Last updated: September 23rd 2024
Framework versions tested: 5.4.16 ● 7.0.3 ● 7.2.0 ● 8.3.1
Ionic is an open source framework designed to build native-like mobile web applications which target the major mobile operating systems.
Ionic is built upon Apache's Cordova and is framework-agnostic, meaning that it can be used with any front-end framework such as Angular, Vue, Preact, React or jQuery.
For the purposes of this tutorial, we will be using the Photo-Gallery basic app the Ionic docs suggest.
If you haven't tried Jscrambler out before reading this tutorial, please consider reading the Getting Started Guide, which will walk you through the steps on how to protect your application. This will make this section easier to grasp. It will also teach you how to configure Jscrambler and use a custom configuration.
To complete the integration with Jscrambler, you need a JSON configuration file with your API credentials, application ID, and protection configuration. You may create your transformations recipe using the Jscrambler Web application and download a JSON configuration file or use the following example for a quick test. This file should be named .jscramblerrc
and placed on the project's root folder. If you choose to try the following example, just make sure to fill the missing information: accessKey
, secretKey
and applicationId
.
{
"keys": {
"accessKey": <ACCESS_KEY_HERE>,
"secretKey": <SECRET_KEY_HERE>
},
"applicationId": <APP_ID_HERE>,
"filesSrc": [
"./www/*.js"
],
"filesDest": "./",
"params": [
{
"name": "objectPropertiesSparsing"
},
{
"name": "variableMasking"
},
{
"name": "whitespaceRemoval"
},
{
"name": "identifiersRenaming",
"options": {
"mode": "SAFEST"
}
},
{
"name": "globalVariableIndirection"
},
{
"name": "dotToBracketNotation"
},
{
"name": "stringConcealing"
},
{
"name": "functionReordering"
},
{
"options": {
"freq": 1,
"features": [
"opaqueFunctions"
]
},
"name": "functionOutlining"
},
{
"name": "propertyKeysObfuscation",
"options": {
"encoding": [
"hexadecimal"
]
}
},
{
"name": "regexObfuscation"
},
{
"name": "booleanToAnything"
}
],
"areSubscribersOrdered": false,
"useRecommendedOrder": true,
"jscramblerVersion": "stable",
"tolerateMinification": false,
"profilingDataMode": "off",
"useAppClassification": true,
"browsers": {}
}
You can integrate Jscrambler into the React build process with the CLI.

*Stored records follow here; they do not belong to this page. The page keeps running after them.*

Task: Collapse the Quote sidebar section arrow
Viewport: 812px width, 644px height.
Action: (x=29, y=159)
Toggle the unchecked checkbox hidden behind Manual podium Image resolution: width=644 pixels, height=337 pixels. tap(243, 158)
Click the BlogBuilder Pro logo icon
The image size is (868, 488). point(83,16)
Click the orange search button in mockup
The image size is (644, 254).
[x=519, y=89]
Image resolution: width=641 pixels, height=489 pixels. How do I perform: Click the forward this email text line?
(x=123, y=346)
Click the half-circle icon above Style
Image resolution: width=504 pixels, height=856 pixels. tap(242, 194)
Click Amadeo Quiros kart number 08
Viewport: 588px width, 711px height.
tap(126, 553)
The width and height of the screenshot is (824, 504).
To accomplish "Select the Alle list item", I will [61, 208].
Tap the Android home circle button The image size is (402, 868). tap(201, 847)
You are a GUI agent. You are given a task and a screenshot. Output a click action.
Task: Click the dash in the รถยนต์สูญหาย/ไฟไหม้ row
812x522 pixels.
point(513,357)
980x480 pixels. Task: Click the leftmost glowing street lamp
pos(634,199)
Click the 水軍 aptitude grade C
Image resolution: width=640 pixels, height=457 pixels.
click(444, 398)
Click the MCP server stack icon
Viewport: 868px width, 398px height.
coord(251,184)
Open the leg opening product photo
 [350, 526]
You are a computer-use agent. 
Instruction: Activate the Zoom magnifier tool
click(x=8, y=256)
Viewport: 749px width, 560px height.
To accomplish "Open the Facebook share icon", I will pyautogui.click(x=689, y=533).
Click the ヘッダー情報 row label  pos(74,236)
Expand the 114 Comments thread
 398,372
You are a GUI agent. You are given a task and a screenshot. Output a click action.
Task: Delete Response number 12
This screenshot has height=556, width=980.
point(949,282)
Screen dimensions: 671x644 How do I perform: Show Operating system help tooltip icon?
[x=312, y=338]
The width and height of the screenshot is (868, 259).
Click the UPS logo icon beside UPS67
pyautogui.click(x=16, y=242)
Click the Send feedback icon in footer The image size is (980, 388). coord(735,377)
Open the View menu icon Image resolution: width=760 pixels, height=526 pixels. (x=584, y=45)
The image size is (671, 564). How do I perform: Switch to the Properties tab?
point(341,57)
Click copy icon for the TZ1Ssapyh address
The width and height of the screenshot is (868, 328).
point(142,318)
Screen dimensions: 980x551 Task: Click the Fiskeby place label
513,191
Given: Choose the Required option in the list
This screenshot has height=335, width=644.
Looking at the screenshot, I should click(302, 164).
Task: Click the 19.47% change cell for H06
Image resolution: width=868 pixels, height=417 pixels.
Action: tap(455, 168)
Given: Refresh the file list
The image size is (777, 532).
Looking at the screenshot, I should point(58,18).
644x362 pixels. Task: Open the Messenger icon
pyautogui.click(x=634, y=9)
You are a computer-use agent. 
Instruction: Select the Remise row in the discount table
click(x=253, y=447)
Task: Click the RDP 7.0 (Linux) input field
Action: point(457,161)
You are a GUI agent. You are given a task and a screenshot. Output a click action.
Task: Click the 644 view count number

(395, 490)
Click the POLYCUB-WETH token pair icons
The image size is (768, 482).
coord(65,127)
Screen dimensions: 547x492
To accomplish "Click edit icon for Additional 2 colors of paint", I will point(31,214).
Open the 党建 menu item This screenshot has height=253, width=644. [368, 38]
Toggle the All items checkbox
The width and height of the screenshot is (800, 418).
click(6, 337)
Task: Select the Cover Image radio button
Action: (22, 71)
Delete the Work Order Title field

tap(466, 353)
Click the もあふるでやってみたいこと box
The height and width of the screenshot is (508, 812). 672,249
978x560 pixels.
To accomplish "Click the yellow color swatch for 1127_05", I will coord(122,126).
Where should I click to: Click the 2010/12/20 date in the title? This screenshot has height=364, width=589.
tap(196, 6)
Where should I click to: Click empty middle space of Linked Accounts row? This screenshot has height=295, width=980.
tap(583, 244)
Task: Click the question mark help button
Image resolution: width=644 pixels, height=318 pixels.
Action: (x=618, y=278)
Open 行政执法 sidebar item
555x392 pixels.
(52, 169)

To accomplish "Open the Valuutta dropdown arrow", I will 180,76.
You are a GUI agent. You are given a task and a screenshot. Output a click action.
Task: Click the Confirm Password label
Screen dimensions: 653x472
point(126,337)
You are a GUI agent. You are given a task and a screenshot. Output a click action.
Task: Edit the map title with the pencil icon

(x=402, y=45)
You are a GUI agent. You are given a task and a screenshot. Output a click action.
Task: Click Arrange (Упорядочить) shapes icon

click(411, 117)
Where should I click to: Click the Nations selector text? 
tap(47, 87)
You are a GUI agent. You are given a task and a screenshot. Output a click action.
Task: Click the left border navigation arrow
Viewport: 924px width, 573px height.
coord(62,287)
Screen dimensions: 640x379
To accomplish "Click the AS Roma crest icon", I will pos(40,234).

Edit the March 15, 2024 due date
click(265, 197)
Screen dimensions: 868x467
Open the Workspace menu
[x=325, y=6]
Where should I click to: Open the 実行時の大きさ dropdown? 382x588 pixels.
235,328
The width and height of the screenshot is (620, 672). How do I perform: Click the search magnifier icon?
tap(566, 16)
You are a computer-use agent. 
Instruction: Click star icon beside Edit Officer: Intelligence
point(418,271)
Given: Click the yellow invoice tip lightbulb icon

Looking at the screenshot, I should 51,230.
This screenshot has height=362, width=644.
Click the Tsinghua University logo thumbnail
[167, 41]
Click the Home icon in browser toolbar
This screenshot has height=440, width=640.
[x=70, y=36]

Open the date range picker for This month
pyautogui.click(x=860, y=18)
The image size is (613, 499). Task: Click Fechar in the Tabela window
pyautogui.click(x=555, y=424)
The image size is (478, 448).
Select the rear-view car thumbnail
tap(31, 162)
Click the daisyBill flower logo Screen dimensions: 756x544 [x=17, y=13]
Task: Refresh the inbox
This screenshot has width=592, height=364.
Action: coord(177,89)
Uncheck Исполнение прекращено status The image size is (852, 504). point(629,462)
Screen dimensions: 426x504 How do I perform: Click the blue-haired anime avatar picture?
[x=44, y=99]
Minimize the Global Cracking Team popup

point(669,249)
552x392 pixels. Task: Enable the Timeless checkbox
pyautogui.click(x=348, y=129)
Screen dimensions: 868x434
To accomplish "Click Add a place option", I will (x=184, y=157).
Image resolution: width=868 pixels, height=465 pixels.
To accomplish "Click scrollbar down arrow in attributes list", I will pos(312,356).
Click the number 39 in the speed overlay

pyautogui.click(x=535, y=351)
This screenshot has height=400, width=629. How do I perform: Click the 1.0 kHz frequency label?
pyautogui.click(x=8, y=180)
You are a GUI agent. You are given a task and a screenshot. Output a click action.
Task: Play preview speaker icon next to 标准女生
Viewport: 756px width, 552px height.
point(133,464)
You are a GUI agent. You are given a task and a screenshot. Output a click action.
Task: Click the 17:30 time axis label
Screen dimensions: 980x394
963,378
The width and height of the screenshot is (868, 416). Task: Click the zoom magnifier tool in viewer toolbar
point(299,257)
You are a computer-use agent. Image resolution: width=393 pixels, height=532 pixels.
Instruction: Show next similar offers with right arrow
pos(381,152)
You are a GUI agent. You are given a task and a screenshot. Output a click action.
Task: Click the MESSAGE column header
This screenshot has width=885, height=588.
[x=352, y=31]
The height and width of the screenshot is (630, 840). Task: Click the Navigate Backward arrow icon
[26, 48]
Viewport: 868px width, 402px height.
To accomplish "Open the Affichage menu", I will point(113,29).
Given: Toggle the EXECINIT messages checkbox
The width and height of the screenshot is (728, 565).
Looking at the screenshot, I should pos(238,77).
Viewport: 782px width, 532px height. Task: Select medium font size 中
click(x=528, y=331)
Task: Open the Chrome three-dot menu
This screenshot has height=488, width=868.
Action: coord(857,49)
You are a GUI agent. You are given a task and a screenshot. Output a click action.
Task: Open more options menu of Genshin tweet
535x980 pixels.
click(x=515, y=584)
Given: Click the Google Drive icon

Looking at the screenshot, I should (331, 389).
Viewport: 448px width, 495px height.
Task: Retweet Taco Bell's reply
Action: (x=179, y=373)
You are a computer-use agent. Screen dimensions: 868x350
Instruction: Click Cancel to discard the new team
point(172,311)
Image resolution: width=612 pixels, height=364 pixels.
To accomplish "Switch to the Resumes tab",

Install the Jscrambler API Client:
npm install jscrambler --save-dev
Create a CLI hook in the scripts section of package.json
. The section should look like this:
“scripts”: {
"ng": "ng",
"start": "ng serve",
"build": "ng build",
"watch": "ng build --watch --configuration development",
"test": "ng test",
"lint": "ng lint",
"ionic:build:after": "jscrambler"
}
The "ionic:build:after”: “jscrambler”
hook will trigger the jscrambler command after the build process is finished.
Build the application:
ionic capacitor build android --prod --release
ionic cordova build android --prod --release
There you go. The build for Android places the multiple APK files on android/app/build/outputs/apk
.
There are no known problems integrating Jscrambler with Ionic.